I had previously participated in a semester-long homestay program through my university, and I was interested in participating in a similar experience again. However, I couldn't spend another semester away, so I decided to look into summer programs. Linguistic Horizons was the first program that I found, and any other program I found afterward paled in comparison. There wasn't much money that I would be paying that seemed excessive.
Nicole promised to find housing with speakers of Spanish, find an accredited internship in a Spanish-speaking environment, as well as a conversation course. I was definitely skeptical at first to pay someone to find an internship for me, but in the end, it definitely was worth it; I had to put little to no legwork into finding and applying to a ton of internships like one normally would have to do, a process exacerbated by not being in the country itself and by being in a foreign language.
Nicole was extremely receptive and communicative during every step of the process.
What did your program provider (or university) assist you with, and what did you have to organize on your own?
Nicole found housing, an internship, and classes. She provided information about flights, but I found my own transportation to and from Coruna (I was already in Spain before the program). She also provides insurance during the month, and she can arrange to extend the insurance if you are staying beyond the program. There was no food program, but that was not a problem because all living arrangements come with shared kitchens. I decided to cook most days, but I know others who went out to eat often (something easier and cheaper to do in Spain than in, say, the USA).
Nicole also provides 2 or 3 out-of-city experiences. When I was there, she had trips to Porto, Las Islas Cies, Santiago, Madrid, and Barcelona. There was also a day where she took us to a beach near A Coruna where you could sign up for surfing classes or hang out on the beach.
What is one piece of advice you'd give to someone going on your program?
Try to stay away from the English speakers, try to immerse yourself more with the Spanish speakers, if you're going there to learn Spanish. Although it's difficult because many hours are spent in the classroom weekly, and it's instinct to want to stick with people you already know, I really encourage you to step out of that comfort zone and interact with native speakers. This might mean going out to get a drink with your housemates, going to a bar by yourself and talking to anyone you can (making sure that at least someone knows where you're gonna be! be safe about it), or leaving the city on weekends to get a $20 Airbnb a bus ride or train ride away.

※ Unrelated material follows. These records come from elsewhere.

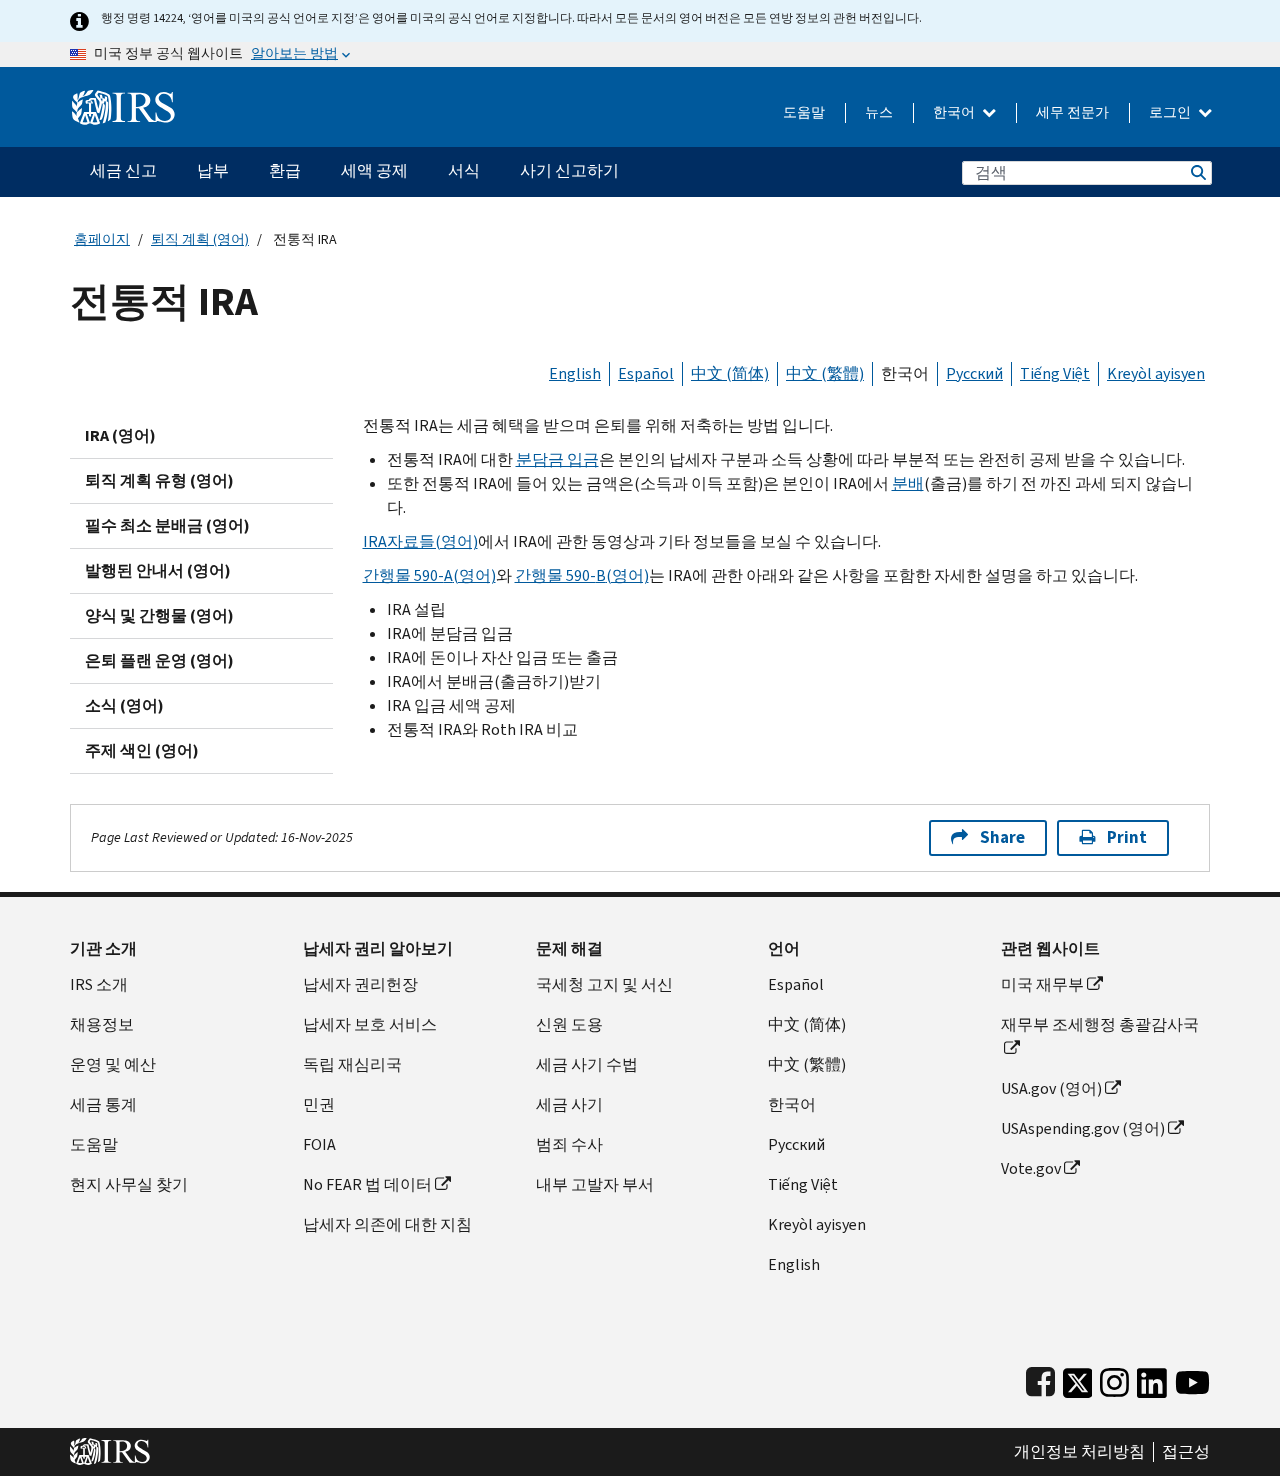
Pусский (796, 1144)
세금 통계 (103, 1104)
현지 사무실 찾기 (129, 1184)
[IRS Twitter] (1078, 1378)
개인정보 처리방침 (1079, 1452)
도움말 (804, 112)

There are also car sharing apps like BlaBlaCar, allowing you to get a car ride from usually a native Spanish speaker to a nearby city. I've seen rides going from the west coast to the east coast for about $20 (much cheaper than a train or bus, and much more comfortable!).
Talk to native speakers and take advantage of the freedom you have. Find cheap ways to travel around the country and meet new people -- they are there, you just have to look a little.

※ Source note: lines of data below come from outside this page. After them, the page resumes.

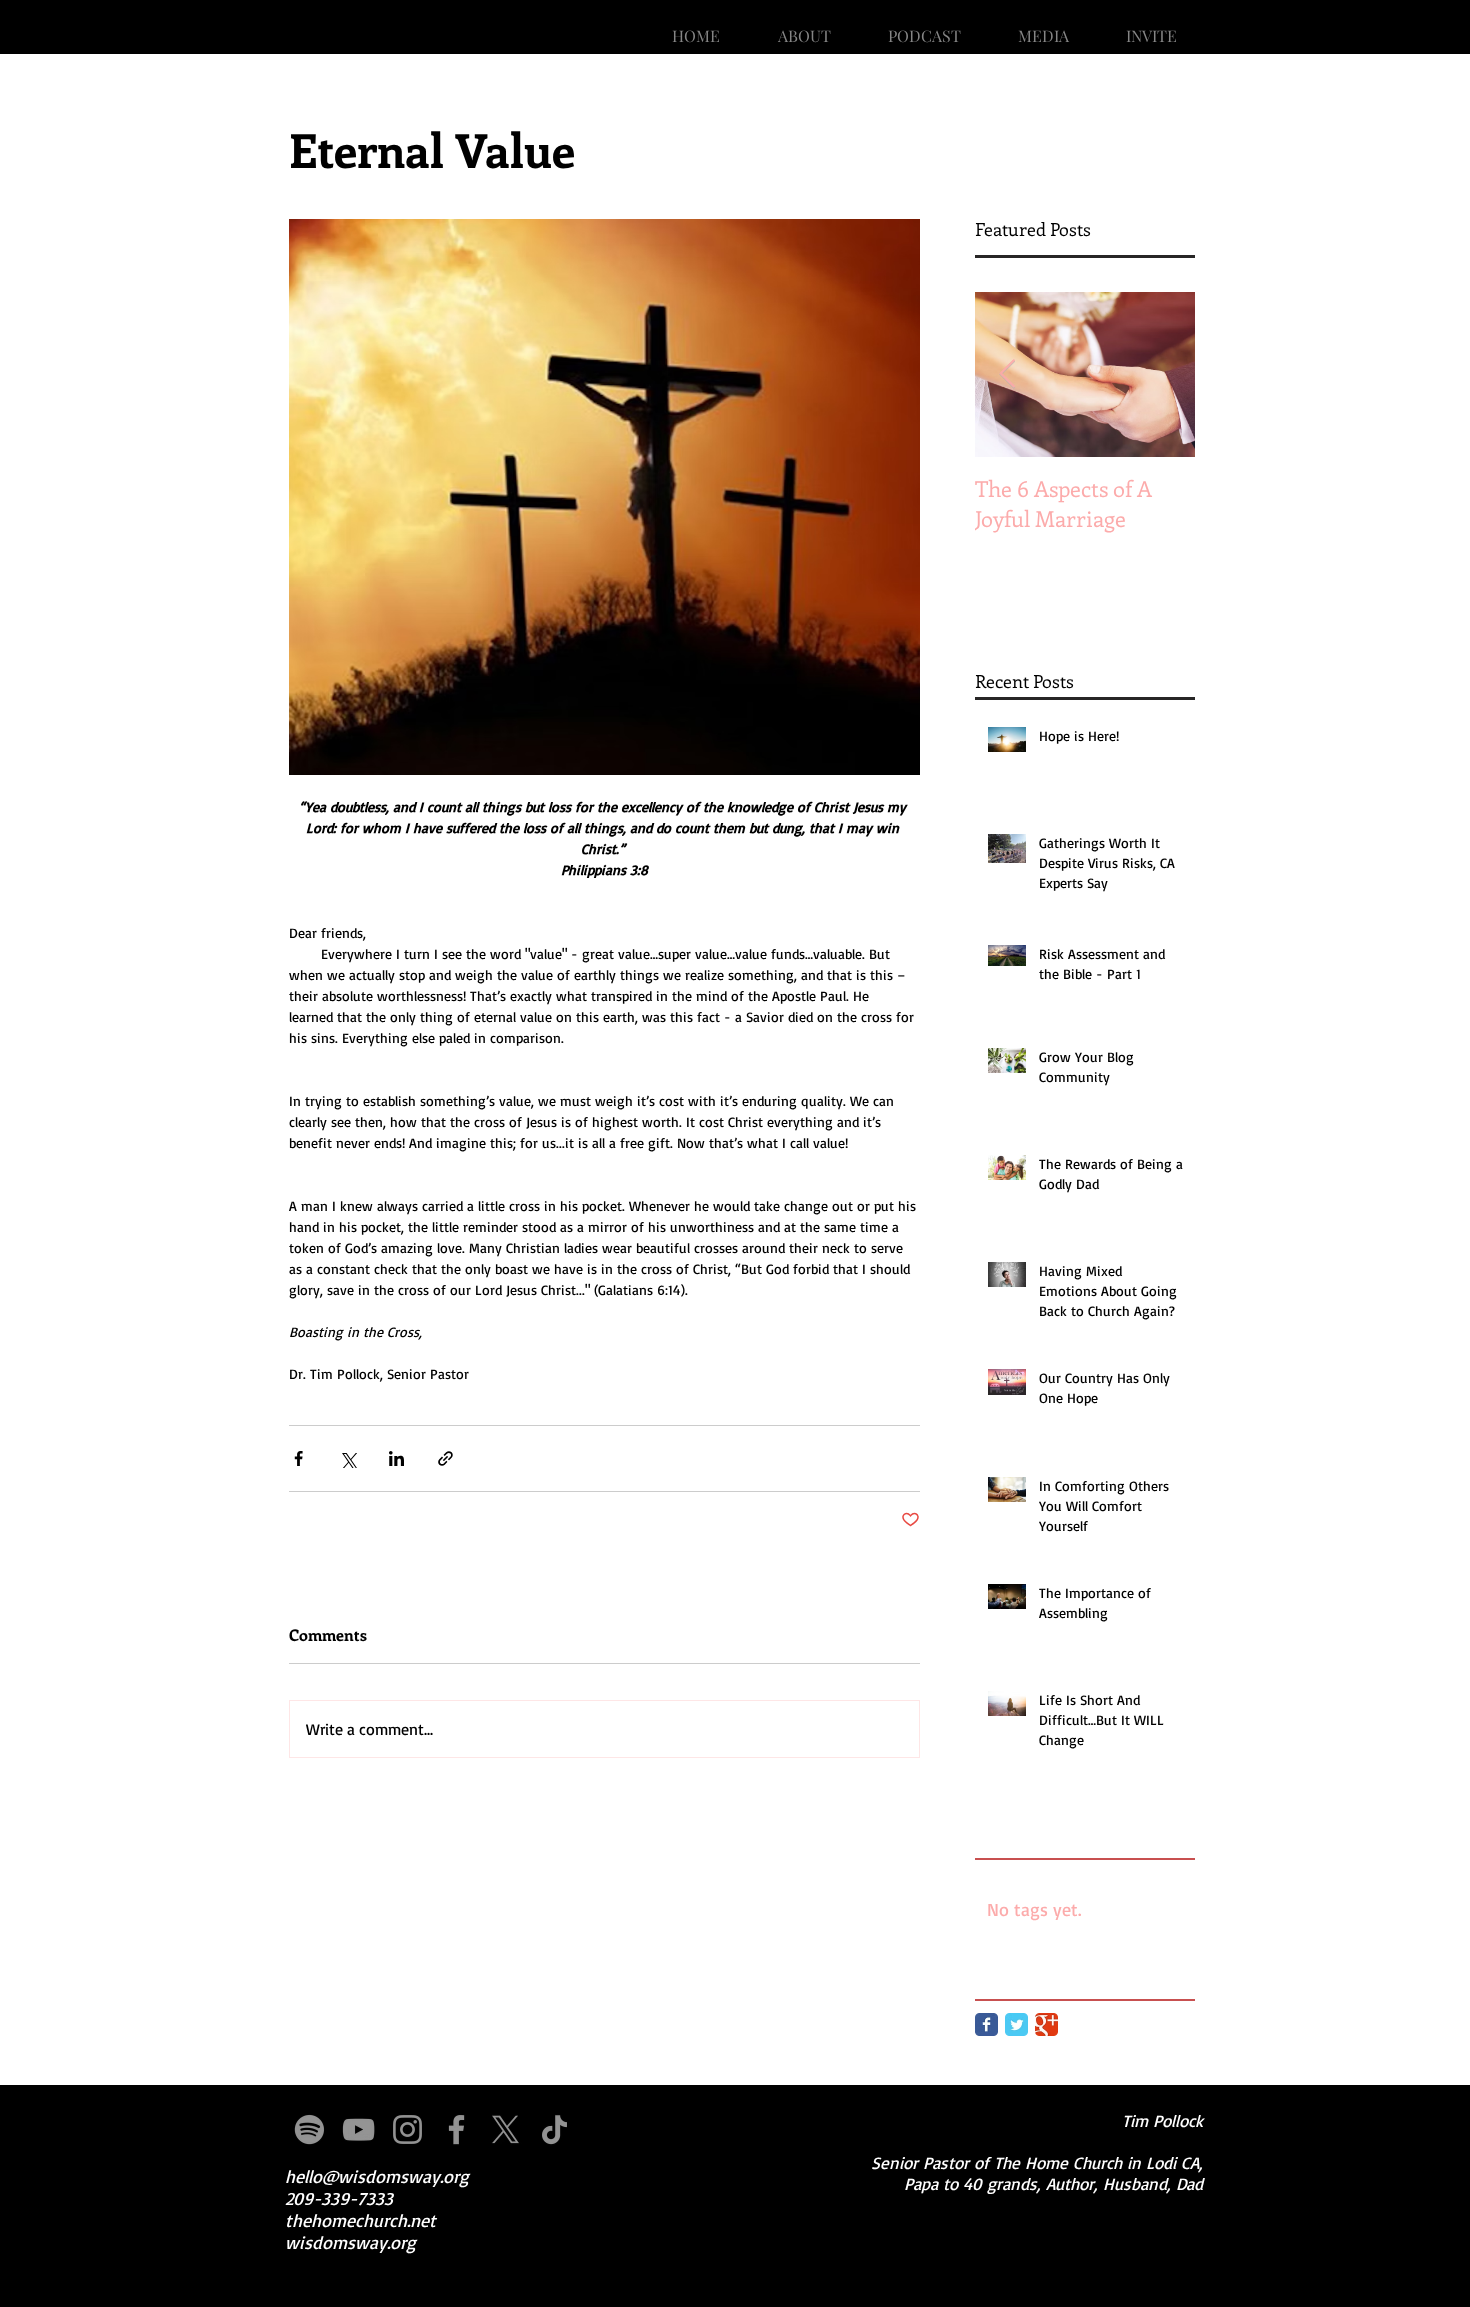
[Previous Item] (1007, 374)
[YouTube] (358, 2129)
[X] (505, 2129)
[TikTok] (554, 2129)
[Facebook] (456, 2129)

What does an average day/week look like as a participant of this program?
During the week, I had my internship from about 9 am to 3 pm. I would go home, cook something for dinner, and then head to class. After class, I would spend some time on the beach, walk around, or find cute stores to visit.
During my free time, I would look into places that I could visit on the weekend, Airbnbs to stay at, and things to do near those Airbnbs. On Sunday, nearly everything everywhere is closed, so I would usually do my food shopping on Friday if I was traveling somewhere for the weekend, or Saturday.
Going into your experience abroad, what was your biggest fear, and how did you overcome it? How did your views on the issue change?
Initially, I was nervous that I would stay in my room all day and never go out. But Nicole provided enough activities, in the beginning, to really acclimate everyone to the city, and she provided us with ideas on what to do. Having the internship and classes start immediately also got me out of the house pretty often.
Keeping up the inertia allowed me to look up places to go during the weekends and actually go to those places as planned. Everything in Spain is new to a new traveler, so everything is interesting to see. And in Spain, everything is so old -- there's a ton of history and all of it's beautiful.
What was the most memorable experience on your trip?
During the first week, my friends from home had stayed with me in A Coruna. We walked across the entire coast of the beach and found caves, cliffs, walkways along the cliff faces. We spent the whole day walking across the coast and didn't get bored, and it was one of my favorite days in Coruna.
Take advantage of the beach days; in Coruna, the weather is unpredictable.